Last night's National Book Awards were a thrill to behold, and with three predicted, well-deserved wins: Patti Smith won the non-fiction prize for Just Kids, her memoir of her friendship with photographer Robert Mapplethorpe. Kathryn Eskine won for the young-adult fiction prize for Mockingbird, her story about an eleven-year-old girl with Asperger's. And the poetry prize went to Terrance Hayes for Lighthead, a collection of poems considering fate and destiny with a consistent dash of wit and whimsy. All three of these titles were promoted by major publishers (Ecco/HarperCollins for Smith, and imprints of Penguin for both Eskine and Hayes), and so they had behind them major teams of publicists and marketers constantly rallying and cheering for them to succeed. (It also doesn't hurt that, apart from being an extraordinary writer, Smith is a national treasure, and has a place in the Rock & Roll Hall of Fame.)

But the one that got me thinking was the fiction prize: Jaimy Gordon won for her novel about horse racing in West Virginia, Lord of Misrule. A professor at Kalamazzo, Gordon has written several novels before (and collections of poetry, plays, stories, and essays), but has always been published by small independent presses. Lord of Misrule was published by McPherson & Company, a small literary publisher based in Kingston, New York (as agents move to Brooklyn, perhaps publishers move wherever they like.) I know we've discussed the difficulties of small presses on the blog before, and so I need not draw out a long portrait of the great struggles these publishers face to get shelf space, review attention, and national prominence. But when a small glittering novel such as Gordon's gets catapulted into a moment of acclaim, it can transform both the author and the publisher's fate . . . until the next book is scooped up by a major publisher. (The paperback of Lord of Misrule, as well as Gordon's next book, will be published by a much larger imprint.)

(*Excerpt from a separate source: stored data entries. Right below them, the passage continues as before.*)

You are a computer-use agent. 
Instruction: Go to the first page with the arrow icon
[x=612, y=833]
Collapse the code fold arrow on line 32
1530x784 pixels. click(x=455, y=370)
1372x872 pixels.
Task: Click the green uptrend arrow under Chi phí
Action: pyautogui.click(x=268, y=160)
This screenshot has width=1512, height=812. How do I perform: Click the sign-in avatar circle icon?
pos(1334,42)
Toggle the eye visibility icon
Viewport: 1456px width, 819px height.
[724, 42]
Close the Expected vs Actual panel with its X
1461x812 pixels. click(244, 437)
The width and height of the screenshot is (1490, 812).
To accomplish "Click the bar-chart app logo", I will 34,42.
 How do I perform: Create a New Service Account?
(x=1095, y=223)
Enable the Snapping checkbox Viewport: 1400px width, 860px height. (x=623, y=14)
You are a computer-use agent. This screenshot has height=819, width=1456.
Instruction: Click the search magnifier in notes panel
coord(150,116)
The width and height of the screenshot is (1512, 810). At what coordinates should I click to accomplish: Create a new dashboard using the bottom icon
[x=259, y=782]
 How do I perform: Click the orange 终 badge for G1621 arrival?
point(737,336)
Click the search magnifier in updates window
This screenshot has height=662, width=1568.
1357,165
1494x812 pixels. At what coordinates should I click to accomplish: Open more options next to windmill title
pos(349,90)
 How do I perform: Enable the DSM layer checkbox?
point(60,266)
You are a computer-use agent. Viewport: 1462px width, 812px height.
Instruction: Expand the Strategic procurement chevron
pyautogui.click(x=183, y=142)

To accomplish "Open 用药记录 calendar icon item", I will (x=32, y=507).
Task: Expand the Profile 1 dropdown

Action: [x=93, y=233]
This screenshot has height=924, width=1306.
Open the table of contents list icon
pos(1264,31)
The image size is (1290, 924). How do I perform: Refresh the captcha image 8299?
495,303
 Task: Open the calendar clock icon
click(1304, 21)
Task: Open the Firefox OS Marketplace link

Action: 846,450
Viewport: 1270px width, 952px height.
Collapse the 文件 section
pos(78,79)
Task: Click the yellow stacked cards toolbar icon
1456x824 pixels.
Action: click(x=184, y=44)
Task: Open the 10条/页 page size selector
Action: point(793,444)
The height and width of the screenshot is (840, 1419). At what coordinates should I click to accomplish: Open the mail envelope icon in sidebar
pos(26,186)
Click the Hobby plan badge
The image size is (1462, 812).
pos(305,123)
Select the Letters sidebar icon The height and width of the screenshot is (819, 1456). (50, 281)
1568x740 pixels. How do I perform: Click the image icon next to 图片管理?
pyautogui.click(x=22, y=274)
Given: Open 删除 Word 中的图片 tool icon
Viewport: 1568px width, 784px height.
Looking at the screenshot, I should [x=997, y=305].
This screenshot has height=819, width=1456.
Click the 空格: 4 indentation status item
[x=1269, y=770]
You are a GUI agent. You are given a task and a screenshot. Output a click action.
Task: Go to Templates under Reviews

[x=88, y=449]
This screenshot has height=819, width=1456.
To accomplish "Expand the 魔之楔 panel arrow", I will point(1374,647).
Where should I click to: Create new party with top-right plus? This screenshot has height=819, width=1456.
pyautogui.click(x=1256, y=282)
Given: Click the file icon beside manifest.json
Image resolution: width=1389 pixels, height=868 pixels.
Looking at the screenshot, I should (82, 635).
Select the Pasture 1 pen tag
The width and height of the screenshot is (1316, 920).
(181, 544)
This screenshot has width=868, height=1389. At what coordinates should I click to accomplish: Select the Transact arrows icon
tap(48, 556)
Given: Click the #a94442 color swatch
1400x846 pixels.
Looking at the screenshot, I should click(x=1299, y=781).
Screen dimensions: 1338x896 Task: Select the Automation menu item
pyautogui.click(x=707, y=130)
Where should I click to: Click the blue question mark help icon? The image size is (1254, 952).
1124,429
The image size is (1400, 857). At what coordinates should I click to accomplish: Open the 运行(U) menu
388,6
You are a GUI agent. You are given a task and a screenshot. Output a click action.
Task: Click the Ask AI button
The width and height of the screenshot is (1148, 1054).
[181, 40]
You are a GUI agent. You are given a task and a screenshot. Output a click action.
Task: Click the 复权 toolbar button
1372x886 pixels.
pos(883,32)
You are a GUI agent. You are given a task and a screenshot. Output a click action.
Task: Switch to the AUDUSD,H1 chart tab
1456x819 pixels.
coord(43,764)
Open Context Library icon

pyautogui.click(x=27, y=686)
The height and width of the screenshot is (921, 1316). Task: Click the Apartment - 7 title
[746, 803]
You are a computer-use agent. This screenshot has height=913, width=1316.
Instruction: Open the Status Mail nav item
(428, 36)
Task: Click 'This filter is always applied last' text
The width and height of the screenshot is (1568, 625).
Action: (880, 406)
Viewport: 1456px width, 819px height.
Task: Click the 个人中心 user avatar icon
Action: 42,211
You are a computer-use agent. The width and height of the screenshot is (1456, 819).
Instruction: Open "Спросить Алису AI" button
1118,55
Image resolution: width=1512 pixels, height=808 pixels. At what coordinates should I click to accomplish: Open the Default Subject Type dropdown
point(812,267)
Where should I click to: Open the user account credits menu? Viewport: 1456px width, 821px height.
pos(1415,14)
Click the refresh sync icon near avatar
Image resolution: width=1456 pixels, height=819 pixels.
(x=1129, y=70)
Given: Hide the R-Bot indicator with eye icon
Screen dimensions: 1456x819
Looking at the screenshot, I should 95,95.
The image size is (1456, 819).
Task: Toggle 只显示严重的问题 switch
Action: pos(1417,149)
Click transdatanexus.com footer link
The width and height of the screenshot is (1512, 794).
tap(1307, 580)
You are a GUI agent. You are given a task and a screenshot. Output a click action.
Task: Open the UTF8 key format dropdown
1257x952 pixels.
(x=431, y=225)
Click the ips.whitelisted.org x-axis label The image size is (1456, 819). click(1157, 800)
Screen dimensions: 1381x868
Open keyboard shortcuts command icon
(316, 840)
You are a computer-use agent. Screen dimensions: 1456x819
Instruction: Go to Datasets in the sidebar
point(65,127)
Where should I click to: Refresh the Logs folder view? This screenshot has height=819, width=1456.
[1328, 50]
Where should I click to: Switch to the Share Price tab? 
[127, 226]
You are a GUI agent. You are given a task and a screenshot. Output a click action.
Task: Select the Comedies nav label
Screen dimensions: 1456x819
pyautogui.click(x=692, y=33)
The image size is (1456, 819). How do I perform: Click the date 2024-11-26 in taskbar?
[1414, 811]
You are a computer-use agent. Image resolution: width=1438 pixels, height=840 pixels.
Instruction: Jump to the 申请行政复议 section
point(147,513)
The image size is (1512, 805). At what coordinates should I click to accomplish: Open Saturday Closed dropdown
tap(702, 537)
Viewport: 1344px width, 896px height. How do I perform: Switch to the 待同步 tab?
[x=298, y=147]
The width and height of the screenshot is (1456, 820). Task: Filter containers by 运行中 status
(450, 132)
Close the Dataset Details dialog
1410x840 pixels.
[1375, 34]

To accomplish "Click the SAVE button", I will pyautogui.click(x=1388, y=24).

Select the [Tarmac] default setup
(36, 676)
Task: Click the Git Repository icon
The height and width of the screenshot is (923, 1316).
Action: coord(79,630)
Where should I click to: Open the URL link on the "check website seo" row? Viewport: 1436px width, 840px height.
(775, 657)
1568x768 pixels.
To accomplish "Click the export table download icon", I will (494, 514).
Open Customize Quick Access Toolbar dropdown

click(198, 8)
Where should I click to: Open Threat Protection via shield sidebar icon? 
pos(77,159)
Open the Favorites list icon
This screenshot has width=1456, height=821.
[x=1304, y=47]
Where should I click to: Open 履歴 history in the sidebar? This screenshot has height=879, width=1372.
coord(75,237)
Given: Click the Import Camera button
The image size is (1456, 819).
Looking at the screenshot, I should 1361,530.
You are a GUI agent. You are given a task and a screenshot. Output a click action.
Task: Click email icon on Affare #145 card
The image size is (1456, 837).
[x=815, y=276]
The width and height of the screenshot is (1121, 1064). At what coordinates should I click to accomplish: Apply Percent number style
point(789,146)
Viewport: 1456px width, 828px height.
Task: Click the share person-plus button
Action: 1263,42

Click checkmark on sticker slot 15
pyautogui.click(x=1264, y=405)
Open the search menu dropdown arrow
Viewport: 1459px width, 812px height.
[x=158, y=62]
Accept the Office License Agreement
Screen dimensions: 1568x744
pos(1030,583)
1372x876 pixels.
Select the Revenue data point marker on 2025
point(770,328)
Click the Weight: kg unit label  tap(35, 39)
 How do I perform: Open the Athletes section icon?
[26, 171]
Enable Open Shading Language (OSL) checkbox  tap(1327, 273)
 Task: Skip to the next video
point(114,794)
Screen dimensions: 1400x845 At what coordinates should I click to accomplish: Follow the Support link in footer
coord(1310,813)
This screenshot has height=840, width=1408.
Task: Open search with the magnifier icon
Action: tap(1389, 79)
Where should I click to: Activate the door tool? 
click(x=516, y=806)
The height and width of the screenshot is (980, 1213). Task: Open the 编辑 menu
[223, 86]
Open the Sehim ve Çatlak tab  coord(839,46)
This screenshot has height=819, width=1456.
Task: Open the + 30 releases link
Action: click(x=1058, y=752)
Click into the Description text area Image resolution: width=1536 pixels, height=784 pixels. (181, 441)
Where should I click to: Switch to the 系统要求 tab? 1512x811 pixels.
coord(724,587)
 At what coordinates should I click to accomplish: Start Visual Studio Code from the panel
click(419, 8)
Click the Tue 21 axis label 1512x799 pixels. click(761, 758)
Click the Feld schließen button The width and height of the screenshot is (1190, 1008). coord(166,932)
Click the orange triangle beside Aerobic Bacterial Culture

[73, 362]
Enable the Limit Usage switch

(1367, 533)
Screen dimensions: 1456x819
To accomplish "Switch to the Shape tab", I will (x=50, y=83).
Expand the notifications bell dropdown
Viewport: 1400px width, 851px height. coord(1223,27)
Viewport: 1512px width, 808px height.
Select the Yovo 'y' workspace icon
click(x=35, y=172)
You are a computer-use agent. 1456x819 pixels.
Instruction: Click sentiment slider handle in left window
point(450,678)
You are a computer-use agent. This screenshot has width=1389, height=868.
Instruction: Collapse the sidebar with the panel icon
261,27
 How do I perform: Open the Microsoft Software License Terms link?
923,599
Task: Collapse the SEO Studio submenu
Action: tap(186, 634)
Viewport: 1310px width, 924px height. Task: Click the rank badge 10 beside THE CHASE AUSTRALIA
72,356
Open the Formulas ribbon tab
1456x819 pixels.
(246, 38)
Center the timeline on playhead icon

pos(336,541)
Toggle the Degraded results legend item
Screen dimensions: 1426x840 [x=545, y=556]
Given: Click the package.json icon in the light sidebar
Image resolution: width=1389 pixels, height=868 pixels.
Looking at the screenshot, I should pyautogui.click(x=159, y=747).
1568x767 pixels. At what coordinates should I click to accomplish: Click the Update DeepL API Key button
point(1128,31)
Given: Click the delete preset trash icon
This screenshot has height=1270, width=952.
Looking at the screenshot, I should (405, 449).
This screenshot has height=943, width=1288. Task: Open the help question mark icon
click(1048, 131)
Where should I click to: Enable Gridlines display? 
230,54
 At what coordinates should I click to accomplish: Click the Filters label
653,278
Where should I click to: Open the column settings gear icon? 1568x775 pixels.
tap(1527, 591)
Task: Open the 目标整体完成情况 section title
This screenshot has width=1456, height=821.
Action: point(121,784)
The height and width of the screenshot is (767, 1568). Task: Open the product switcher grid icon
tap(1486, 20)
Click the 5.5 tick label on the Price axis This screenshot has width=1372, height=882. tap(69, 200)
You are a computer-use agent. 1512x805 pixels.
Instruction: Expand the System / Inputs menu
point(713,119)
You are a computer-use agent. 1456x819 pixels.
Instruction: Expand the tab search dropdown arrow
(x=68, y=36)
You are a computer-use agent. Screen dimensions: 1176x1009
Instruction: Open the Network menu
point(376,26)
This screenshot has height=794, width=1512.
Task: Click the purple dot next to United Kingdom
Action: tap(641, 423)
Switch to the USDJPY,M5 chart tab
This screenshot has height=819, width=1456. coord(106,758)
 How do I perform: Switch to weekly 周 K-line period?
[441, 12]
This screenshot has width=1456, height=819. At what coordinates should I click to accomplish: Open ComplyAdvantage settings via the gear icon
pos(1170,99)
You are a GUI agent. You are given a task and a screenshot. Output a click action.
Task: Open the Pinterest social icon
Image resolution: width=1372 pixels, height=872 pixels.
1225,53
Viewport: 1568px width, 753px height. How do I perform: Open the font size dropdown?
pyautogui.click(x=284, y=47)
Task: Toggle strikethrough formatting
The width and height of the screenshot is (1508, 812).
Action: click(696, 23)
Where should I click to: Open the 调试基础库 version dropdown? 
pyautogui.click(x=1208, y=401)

When a little book makes a big splash, should it be scooped up by a major publisher? You can make the case that a writer who deserves a wider audience should get the widest possible distribution--with all the sales force of a major publisher behind it. And it is undoubtably a huge coup for a major publisher to get their hands on a little gem of a book before it's cannibalized by everyone else. But it also sometimes feels like the "man" gets to scoop in and take over the title, and possibly change the future direction of the author's work. It's a lazy assumption to equate obscurity with authenticity and to call a big book disingenuous, but surely a great many people get to make that assumption. Authors certainly might--but then again, that's the nature of the business: when you walk into a bookstore, it's rare that the small-size literary novel will catch your attention when the big displays are reserved for the sure-fire sellers.

But then again, sometimes being small and famous has its virtues: when Paul Harding's novel Tinkers won the 2010 Pulitzer Prize for fiction, it took many major publishers and the media by surprise. (The book had been published by Bellevue Literary Press, a small publisher based out of the NYU School of Medicine.) The New York Times went so far as to call Tinkers "the one that got away." And with Harding's next book (a sort of sequel to Tinkers) under contract to Random House, it may be that he'll take no one by surprise if he writes something extraordinary. But back when he had first won the Pulitzer, independent book publishers took stacks of Tinkers and placed them up close to the register. As people brought their copies of bigger sellers up for purchase, they could take a glance over to this lovely small-format novel, suddenly emblazoned with a sticker declaring "Winner of the Pulitzer Prize", and feel as if they'd missed the boat on something truly extraordinary. And into their shopping bags it went.